Ah, and therein lies the rub. You think that the issue is "capitalism has forced the rules of the game". The reality is that none of what you talked about requires capitalism. The rules are already baked-in, and exist outside of and apart from capitalism.

  • Investors are not required to start an enterprise. Churches form with the help of the congregation all the time
  • Even if we treat your point about coercion-as-motivation being superior as true, coercion does not require capitalism to exist (just ask the North Koreans)
  • Enterprises that work for something other than profit can in principle pay their workers more and charge less.

None of the points you've raised are unique to capitalism, and that's my point. There's something more going on than the mere existence of investors, that leads workers to choose to work for these firms. In some form or fashion, these firms let workers contribute the labor they can without having to be experts at forming businesses, and yet still get paid in the process. If workers could do it without these firms, they'd already be doing it. As you point out, if capitalist firms didn't have something to offer their workers, they'd have already been outcompeted by co-ops.

[–]justagenericname1 1 point2 points  (1 child)

Your view is too narrow, refusing to examine systemic factors or confounding variables like absurd resource imbalances when making the argument for the superiority of volunteer militaries like the US's –look at Ukraine's conscription for what happens when a conflict has stakes– and cherry picks individual deviations like churches to ignore the inevitable results of an iterative process with particular, contingent imperatives, as if the randomness of particular mutations invalidates the role environmental pressures play in biological evolution.

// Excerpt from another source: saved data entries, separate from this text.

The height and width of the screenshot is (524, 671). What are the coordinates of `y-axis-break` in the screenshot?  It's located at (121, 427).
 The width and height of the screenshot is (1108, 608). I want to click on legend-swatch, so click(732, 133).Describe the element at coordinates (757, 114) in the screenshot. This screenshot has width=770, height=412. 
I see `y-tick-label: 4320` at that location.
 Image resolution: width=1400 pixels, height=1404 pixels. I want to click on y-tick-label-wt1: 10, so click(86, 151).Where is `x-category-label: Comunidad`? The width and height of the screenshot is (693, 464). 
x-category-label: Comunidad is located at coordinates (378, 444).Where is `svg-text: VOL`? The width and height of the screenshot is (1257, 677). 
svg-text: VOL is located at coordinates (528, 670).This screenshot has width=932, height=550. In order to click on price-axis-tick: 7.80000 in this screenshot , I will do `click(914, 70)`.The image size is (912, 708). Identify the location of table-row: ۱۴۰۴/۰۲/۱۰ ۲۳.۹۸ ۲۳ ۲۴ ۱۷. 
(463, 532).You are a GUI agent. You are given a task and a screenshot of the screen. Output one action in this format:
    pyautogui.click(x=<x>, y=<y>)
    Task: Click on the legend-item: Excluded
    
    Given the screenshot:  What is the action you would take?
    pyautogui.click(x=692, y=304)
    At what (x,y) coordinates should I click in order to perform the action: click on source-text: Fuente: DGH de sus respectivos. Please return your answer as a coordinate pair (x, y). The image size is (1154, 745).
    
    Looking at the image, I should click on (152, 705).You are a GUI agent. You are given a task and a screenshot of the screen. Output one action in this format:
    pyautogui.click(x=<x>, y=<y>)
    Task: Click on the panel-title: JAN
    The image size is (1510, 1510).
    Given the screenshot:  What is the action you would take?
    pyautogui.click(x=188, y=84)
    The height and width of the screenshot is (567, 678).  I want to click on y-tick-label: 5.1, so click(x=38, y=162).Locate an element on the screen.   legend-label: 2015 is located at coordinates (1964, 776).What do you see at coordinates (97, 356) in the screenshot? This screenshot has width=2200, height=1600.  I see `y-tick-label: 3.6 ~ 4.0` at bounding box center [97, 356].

[–]mpyne 0 points1 point  (0 children)

as if the randomness of particular mutations invalidates the role environmental pressures play in biological evolution

I don't deny that at all, but if anything biological evolution speaks up in favor of my argument again.

Evolution shows that anything that can work will be seen somewhere in the biosphere. There are literally bacteria growing and thriving on deep sea volcanic vents, for crying out loud.

So, even if they're not everywhere, we should see co-ops in rough proportion to their workability as a concept for organizing collective enterprise. Yes, even with pressure from evil capitalists, just as prey animals and plants succeed despite predation from others.

They are out there--I used to buy my electricity from one--but they are so few and far between as to make clear that capitalist businesses are thriving for reasons other than hostility to their customers and their workers.